NPF is also important for sexual dimorphism in adult Drosophila (Lee, et. al., 2006). This study shows that male flies lacking NPF expression also lack male sexual behaviours.
Pathologies:
Neuropeptides act as neuroregulators along the central nervous system, if a problem arises within the regulatory system then diseases and consequences will be the outcome.
Neuropeptide Y (vertebrate homologue of NPF) has been linked to neurodegenerative diseases such as Alzheimer’s disease and Huntington’s disease. Studies have shown that concentrations on NPY are reduced in the cerebral cortex of Alzheimer’s patients, and this may be correlated to a loss of its’ corresponding (nonpyramidal) neurons (Dr. Flint Beal, M., & Dr. Martin, J.B., 2008 and Dr. Kowall, N.W., & Dr. Flint Beal, M. 1988). In Huntington’s disease, studies have shown an increase in the amount of NPY, which has been correlated to the preservation of the associated neurons (Flint Beal, M., et. al., 1986).
Future developments:
All these studies are on complex systems and neuronal pathways that are not yet completely understood. I believe if we are to reliably know the role of NPY in vertebrates and NPF in invertebrates then we have to understand these complicated systems first. After we posses that knowledge, we can further analyze these neuropeptides to gain a complete understanding of their effects and capabilities.
REFERENCES
1) Dougan, P.M., Mair, G.R., Halton, D.W., Curry, W.J., Day, T.A., & Maule, A.G. (2002). Gene Organization and Expression of a Neuropeptide Y Homolog from the Land Planarian Arthurdendyus triangulates. The journal of comparative neurology. 454; 58-64.
2) Dr. Flint Beal, M., & Dr. Martin, J.B. (2008). Neuropeptides in neurological disease. Annals of Neurology. 20(5); 547-565.

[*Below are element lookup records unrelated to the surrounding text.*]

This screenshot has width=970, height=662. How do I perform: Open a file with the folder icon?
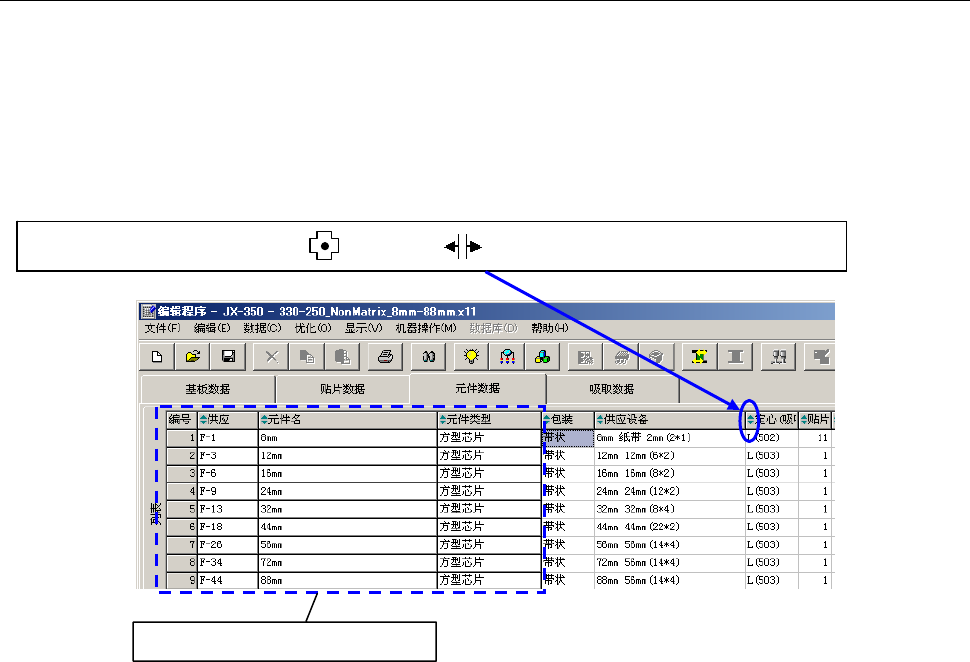193,356
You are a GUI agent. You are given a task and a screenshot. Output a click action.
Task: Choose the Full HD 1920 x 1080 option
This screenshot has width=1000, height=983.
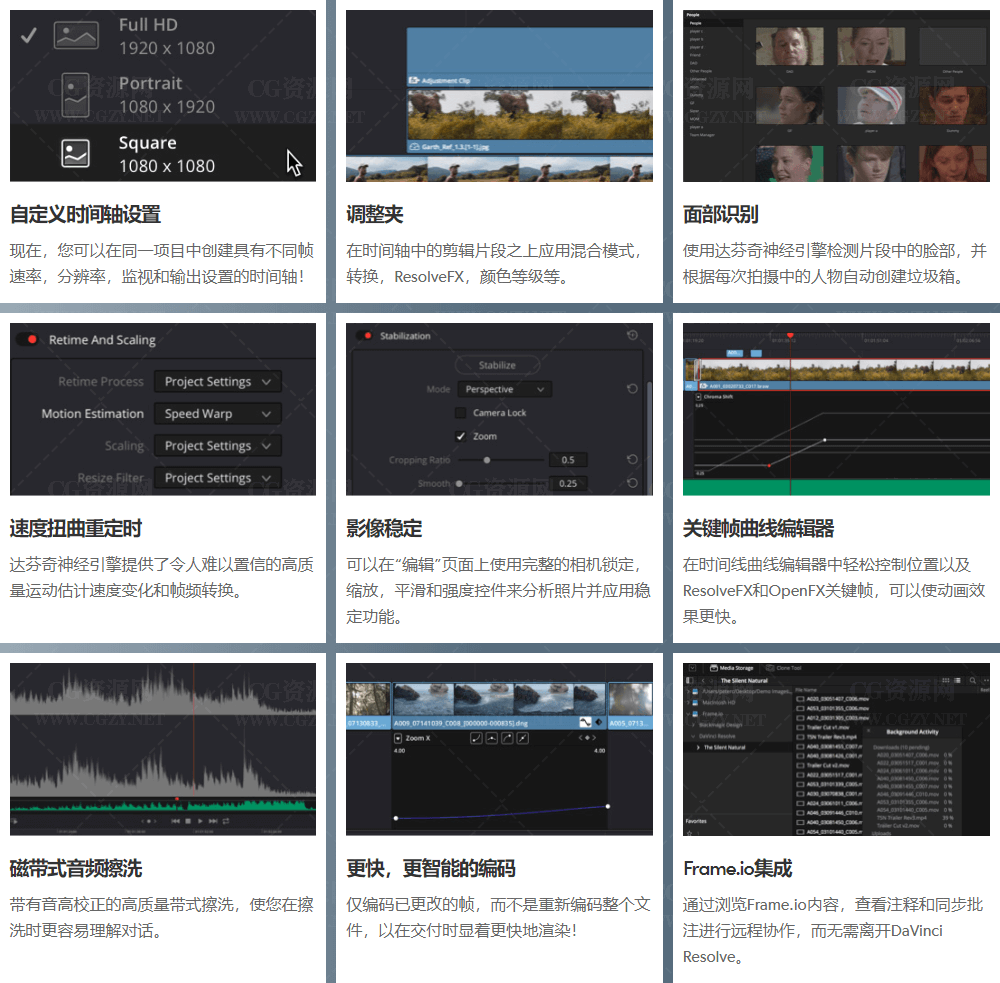(164, 36)
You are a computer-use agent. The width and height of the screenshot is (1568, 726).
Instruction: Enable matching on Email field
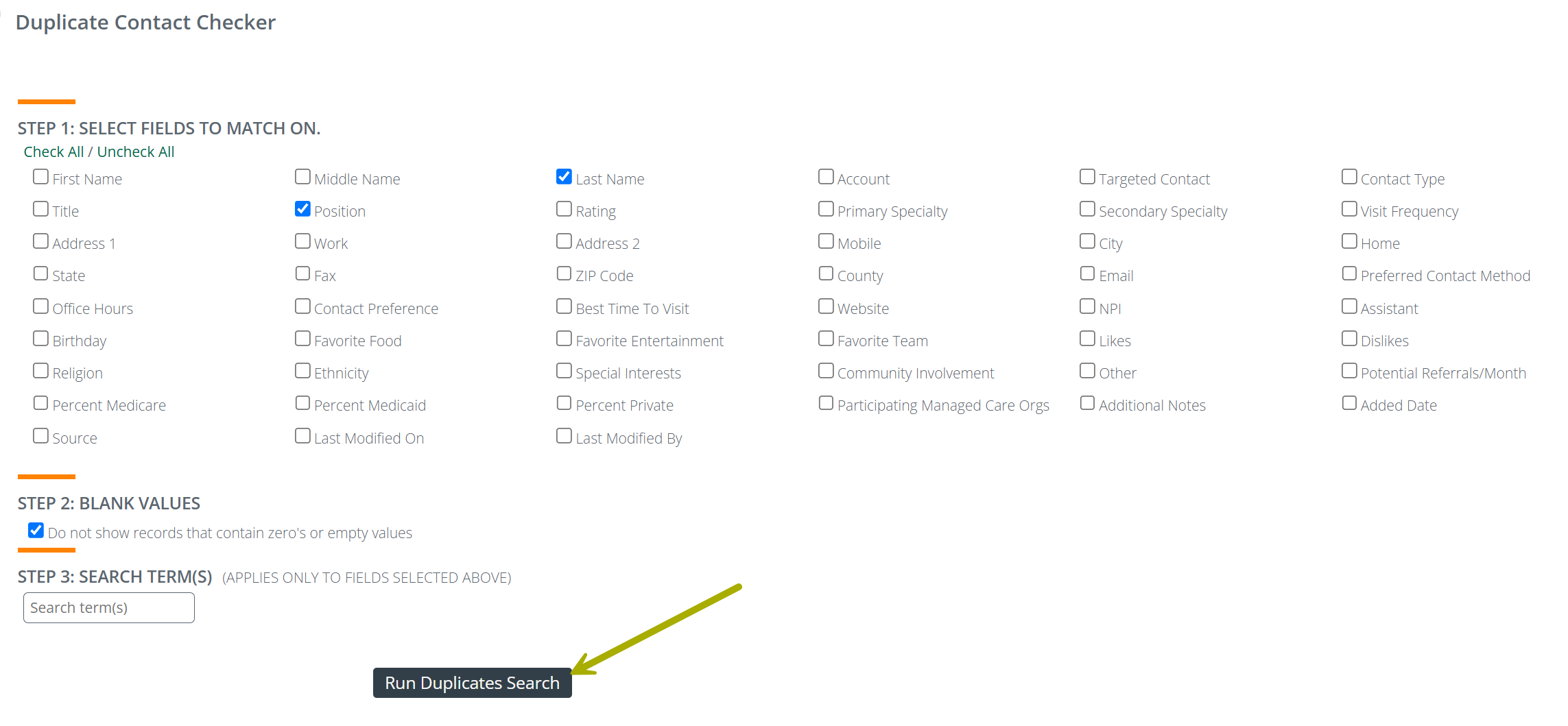1087,274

3) Dr. Kowall, N.W., & Dr. Flint Beal, M. (1988). Cortical somatostatin, neuropeptides Y, and NADPH diaphorase neurons: Normal anatomy and alterations in Alzheimer’s disease. Annals of Neurology. 23(2); 105-114.
4) Flint Beal, M., Kowall, N.W., Ellison, D.W., Mazurek, M.F., Swartz, J.K., & Martin, J.B. (1986). Replication of the neurochemical characteristics of Huntington’s disease by quinolinic acid. Nature. 321; 168-171.
5) Lee, G., Bahn, J.H., & Park, J.H. (2006). Sex- and clock-controlled expression of the neuropeptide F gene in Drosophila. PNAS. 103(33); 12580-12585.
6) Lingo, P.R., Zhao, Z., & Shen, P. (2007). Co-regulation of Cold-Resistant Food Acquisition by insulin- and Neuropeptide Y-like Systems in Drosophila melanogaster. Neuroscience. 148(2): 371-374.
7) Wen, T., Parrish, C., Wu, D., & Shen, P. (2005). Drosophila neuropeptide F and its receptor, NPFR1, define a signaling pathway that acutely modulates alcohol sensitivity. PNAS. 102(6); 2141-2146.
8) Wu, Q., Wen, T., Lee, G., Park, J.H., Cai, H.N., & Shen, P. (2003). Developmental Control of Foraging and Social Behaviour by the Drosophila Neuropeptide Y-like System. Neuron. 39; 147-161.